Can you turn the lines starting at the one containing "Open the more" and ending at the one containing "point(544,25)" into a JSON list of strings, one string per line, with blank lines left out? Convert only those lines.

Record list:
(begin)

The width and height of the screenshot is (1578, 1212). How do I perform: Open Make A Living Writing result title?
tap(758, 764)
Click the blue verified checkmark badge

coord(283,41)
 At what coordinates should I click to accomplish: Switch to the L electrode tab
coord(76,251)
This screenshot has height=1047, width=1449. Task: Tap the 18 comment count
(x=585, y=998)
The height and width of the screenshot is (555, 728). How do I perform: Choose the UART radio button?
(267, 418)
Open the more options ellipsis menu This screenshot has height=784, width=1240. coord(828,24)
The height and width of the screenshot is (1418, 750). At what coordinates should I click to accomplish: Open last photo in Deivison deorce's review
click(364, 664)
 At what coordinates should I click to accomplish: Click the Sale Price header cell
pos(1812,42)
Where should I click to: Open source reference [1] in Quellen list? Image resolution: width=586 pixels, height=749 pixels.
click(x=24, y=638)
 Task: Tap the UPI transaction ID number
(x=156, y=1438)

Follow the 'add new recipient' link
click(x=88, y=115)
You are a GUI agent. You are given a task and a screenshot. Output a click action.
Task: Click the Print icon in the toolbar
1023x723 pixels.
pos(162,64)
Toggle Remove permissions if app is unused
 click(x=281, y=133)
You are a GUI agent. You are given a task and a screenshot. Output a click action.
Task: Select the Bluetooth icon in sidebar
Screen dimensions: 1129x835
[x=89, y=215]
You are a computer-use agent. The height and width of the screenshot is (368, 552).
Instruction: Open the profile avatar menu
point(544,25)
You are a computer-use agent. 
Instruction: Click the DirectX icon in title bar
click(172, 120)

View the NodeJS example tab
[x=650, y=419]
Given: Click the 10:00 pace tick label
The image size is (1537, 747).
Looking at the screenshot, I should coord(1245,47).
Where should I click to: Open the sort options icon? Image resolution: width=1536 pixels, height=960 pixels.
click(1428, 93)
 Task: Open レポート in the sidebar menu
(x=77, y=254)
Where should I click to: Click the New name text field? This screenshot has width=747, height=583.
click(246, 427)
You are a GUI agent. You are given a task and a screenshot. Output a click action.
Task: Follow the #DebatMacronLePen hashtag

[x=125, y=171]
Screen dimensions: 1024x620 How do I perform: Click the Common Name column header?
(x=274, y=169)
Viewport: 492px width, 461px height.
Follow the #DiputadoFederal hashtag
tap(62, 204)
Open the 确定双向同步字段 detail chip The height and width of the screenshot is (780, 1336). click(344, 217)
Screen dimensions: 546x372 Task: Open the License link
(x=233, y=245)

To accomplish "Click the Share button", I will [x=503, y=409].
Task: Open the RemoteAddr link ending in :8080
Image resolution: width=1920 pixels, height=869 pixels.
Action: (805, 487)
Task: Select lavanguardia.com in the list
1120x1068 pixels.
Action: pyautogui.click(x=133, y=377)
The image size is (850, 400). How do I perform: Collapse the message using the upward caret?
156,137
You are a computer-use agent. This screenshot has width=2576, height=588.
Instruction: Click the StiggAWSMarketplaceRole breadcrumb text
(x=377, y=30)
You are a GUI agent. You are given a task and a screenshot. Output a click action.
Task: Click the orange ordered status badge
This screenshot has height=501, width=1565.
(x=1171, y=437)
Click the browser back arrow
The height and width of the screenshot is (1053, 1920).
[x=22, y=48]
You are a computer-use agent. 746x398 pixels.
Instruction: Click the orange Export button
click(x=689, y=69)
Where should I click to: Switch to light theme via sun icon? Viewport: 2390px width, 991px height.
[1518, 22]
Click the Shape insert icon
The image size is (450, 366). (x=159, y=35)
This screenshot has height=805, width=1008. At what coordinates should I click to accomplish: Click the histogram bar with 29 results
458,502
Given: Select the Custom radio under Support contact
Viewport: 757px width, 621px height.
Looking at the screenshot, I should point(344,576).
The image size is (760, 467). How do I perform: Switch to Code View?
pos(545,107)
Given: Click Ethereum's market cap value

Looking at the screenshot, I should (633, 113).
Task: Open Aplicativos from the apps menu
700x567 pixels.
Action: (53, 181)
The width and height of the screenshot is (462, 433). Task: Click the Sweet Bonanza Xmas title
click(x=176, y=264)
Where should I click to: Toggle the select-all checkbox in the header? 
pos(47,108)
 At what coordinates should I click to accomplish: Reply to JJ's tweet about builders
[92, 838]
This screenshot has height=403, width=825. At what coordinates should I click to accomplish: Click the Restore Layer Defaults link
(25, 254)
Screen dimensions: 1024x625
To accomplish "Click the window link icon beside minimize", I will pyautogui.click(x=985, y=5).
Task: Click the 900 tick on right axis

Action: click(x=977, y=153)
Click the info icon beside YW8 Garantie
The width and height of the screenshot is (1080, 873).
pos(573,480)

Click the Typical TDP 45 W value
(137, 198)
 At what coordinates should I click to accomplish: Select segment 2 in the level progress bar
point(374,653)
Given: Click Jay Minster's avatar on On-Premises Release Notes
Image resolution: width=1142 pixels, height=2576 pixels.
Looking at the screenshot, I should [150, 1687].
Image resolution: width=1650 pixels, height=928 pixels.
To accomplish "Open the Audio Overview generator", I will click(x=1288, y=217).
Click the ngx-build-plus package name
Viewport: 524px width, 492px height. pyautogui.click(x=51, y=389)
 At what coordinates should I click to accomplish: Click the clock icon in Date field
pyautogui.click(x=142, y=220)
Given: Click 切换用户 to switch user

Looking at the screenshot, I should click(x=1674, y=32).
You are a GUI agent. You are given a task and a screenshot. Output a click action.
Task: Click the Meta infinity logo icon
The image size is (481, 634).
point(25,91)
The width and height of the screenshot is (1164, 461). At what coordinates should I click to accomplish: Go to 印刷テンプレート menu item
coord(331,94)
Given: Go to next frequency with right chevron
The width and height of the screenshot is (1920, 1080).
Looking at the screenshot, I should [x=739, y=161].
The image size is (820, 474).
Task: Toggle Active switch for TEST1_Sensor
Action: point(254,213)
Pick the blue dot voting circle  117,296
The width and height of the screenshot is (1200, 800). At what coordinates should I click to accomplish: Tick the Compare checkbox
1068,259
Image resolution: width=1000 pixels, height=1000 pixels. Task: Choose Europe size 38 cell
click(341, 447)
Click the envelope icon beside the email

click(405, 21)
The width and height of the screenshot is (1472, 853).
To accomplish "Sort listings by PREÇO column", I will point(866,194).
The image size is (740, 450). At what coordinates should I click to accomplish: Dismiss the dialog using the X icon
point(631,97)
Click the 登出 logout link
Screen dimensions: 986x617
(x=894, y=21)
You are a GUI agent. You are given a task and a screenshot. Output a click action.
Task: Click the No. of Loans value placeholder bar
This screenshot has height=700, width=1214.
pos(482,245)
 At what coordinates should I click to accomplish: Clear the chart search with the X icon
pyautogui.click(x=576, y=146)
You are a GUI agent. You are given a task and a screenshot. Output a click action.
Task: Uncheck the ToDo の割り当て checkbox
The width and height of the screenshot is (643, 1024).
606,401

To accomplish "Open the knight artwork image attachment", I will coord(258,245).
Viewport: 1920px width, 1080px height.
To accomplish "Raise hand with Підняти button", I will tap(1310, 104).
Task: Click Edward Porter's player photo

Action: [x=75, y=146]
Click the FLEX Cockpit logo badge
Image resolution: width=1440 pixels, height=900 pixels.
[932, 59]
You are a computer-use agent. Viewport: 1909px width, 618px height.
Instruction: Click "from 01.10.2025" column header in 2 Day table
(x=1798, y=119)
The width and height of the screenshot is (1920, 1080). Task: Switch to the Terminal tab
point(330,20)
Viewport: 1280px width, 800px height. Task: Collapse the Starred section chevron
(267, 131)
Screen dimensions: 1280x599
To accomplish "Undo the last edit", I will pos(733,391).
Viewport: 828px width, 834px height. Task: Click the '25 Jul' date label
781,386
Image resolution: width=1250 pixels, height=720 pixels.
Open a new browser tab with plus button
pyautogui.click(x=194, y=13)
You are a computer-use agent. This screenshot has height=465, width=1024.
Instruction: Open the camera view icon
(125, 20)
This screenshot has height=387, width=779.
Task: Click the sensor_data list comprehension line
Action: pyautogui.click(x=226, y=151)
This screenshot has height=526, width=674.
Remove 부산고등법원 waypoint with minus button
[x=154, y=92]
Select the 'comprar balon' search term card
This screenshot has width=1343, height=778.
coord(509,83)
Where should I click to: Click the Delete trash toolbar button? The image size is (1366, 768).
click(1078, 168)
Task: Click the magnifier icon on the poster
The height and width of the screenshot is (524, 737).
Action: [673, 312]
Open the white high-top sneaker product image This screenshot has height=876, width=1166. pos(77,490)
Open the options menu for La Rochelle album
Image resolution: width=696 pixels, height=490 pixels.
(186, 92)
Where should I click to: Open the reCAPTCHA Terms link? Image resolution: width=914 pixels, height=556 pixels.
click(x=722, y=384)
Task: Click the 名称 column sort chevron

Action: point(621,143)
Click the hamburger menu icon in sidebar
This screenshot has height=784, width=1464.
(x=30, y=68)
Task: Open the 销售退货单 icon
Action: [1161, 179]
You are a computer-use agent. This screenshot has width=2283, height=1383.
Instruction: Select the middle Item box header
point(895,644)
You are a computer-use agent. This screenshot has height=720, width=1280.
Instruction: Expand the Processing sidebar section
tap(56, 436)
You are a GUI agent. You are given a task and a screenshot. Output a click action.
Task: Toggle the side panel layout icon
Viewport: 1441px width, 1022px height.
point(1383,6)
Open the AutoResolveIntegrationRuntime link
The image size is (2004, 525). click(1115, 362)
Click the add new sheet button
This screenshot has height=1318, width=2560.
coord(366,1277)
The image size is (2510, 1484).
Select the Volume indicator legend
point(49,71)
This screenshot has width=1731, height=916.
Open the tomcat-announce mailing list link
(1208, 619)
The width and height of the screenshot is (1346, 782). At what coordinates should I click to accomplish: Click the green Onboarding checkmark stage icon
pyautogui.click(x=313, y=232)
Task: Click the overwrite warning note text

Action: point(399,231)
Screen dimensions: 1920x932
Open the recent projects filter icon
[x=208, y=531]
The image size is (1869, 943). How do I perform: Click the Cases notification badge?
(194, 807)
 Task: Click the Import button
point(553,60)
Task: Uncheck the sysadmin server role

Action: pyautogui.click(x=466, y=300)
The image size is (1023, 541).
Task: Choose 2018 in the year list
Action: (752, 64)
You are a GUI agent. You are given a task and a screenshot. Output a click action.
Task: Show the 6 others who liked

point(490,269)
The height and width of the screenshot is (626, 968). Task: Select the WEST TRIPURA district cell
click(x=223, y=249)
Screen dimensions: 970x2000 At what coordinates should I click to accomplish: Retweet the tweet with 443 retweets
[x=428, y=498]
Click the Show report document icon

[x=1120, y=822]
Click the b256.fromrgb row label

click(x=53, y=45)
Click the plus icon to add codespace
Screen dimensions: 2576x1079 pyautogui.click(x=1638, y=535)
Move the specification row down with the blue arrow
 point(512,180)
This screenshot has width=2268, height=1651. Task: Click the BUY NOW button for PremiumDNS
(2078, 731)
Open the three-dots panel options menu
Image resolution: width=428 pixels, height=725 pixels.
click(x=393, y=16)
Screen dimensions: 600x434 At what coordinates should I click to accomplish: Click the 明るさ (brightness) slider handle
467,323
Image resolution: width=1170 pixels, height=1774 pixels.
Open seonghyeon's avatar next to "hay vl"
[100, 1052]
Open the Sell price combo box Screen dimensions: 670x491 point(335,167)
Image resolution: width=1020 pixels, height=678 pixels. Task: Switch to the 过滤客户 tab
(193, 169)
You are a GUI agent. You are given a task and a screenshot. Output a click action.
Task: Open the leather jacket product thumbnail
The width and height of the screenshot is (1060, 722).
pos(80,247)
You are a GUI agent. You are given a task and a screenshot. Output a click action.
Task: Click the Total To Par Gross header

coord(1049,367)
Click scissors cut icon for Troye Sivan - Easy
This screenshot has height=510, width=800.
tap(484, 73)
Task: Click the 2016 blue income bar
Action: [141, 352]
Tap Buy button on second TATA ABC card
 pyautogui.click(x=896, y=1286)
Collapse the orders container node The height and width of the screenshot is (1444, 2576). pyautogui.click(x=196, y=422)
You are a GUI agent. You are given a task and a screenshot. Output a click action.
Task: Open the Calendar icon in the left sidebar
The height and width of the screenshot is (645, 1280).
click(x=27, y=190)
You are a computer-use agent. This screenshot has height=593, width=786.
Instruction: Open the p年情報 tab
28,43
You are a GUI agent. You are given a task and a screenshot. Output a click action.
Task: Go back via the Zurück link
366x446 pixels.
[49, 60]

(end)

Output for this exercise:
[
  "Open the more options ellipsis menu This screenshot has height=784, width=1240. coord(828,24)",
  "The height and width of the screenshot is (1418, 750). At what coordinates should I click to accomplish: Open last photo in Deivison deorce's review",
  "click(364, 664)",
  " At what coordinates should I click to accomplish: Click the Sale Price header cell",
  "pos(1812,42)",
  "Where should I click to: Open source reference [1] in Quellen list? Image resolution: width=586 pixels, height=749 pixels.",
  "click(x=24, y=638)",
  " Task: Tap the UPI transaction ID number",
  "(x=156, y=1438)",
  "Follow the 'add new recipient' link",
  "click(x=88, y=115)",
  "You are a GUI agent. You are given a task and a screenshot. Output a click action.",
  "Task: Click the Print icon in the toolbar",
  "1023x723 pixels.",
  "pos(162,64)",
  "Toggle Remove permissions if app is unused",
  " click(x=281, y=133)",
  "You are a GUI agent. You are given a task and a screenshot. Output a click action.",
  "Task: Select the Bluetooth icon in sidebar",
  "Screen dimensions: 1129x835",
  "[x=89, y=215]",
  "You are a computer-use agent. The height and width of the screenshot is (368, 552).",
  "Instruction: Open the profile avatar menu",
  "point(544,25)"
]